The 81-year-old said that he will be writing to Prime Minister Narendra Modi and draw his attention to the "pressures and attacks" writers like Hareesh are facing.
"I am also trying to speak to the concerned minister (Culture Minister Mahesh Sharma) but he is not available. I have already written a letter to my secretary in Delhi as well and I will do everything possible to protect the rights of writers.
"The Akademi is meant to uphold free speech and I will not hesitate. I will talk," he said.
On being reminded that the same body took as many as 54 days to publicly condemn the killings of rational thinkers and writers M.M. Kalburgi, Govind Pansare and Narendra Dabholkar that had triggered massive protests by writers bringing the Akademi to a standstill in 2015, Kambar said that the past should be left behind as the Akademi was on a cusp of revival.
"Forget the past, we are doing everything in our capacity and we have taken a stand already, that we condemn these attacks against S. Hareesh and Damodar Mauzo," he said.
In a statement released Thursday afternoon, the Akademi said that it "condemns all attacks on writers, thinkers and poets, not only in India but all over the world".
It said that the Akademi received "the news of threat" to writers with "great pain".
"Sahitya Akademi strongly condemns these attacks and stand behind the writers' community of India," read the one-paragraph press statement from the Sahitya Akademi, signed by Kambar.
In what seems to be a reminder of the awardwapsi campaign in 2015, a collegium of heavyweight and multiple award winning writers such as Nayantara Sahgal, Keki Daruwalla, K. Satchidanandan, Ritu Menon, Jerry Pinto and, among several others, Meena Alexander have written to the akademi, urging it to condemn such instances.
"It is with a sense of considerable anxiety and dismay that we who belong to the community of writers, a community which holds fast to democratic and secular values enshrined in our constitution, have noticed recent developments relating to writers," said the letter to Akademi president under the banner of Indian Writers' Forum.

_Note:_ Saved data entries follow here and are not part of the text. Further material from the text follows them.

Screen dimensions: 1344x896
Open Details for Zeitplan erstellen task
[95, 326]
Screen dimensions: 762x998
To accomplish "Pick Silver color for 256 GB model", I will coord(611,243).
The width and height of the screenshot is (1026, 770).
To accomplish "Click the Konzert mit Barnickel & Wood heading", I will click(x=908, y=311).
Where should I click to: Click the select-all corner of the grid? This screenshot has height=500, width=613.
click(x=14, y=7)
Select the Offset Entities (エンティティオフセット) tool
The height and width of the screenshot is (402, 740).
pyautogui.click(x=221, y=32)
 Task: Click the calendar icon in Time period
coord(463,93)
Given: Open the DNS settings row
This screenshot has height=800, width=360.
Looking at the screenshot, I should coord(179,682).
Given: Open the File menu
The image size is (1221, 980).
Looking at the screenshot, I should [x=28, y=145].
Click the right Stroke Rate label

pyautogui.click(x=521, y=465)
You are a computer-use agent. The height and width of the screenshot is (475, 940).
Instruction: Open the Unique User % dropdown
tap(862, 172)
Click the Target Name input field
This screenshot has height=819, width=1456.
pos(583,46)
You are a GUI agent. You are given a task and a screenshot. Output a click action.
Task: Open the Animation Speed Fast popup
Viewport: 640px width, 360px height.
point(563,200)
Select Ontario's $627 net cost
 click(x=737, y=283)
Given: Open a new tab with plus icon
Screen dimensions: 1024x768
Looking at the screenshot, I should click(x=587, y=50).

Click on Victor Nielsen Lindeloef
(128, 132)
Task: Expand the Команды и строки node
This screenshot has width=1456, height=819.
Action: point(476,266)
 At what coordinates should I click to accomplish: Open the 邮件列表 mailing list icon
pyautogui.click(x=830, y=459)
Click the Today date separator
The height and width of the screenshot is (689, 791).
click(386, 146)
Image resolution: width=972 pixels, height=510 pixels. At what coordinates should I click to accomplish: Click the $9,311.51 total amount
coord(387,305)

The writers' forum pointed out that the Akademi failed to take a "bold, public stand" in 2015.
"We hope this would not happen in your dispensation and that this big literary institution will take a brave stand now," the letter read.
Malayalam novelist S. Hareesh and his publisher DC Books have received numerous threats and messages of intimidation from some right wing outfits in the wake of his novel "Meesha".
Mauzo, a Goa-based Konkani novelist and short story writer, has been provided with police security in the wake of threats to his life from the Sanathan Sanstha, a right-wing organisation.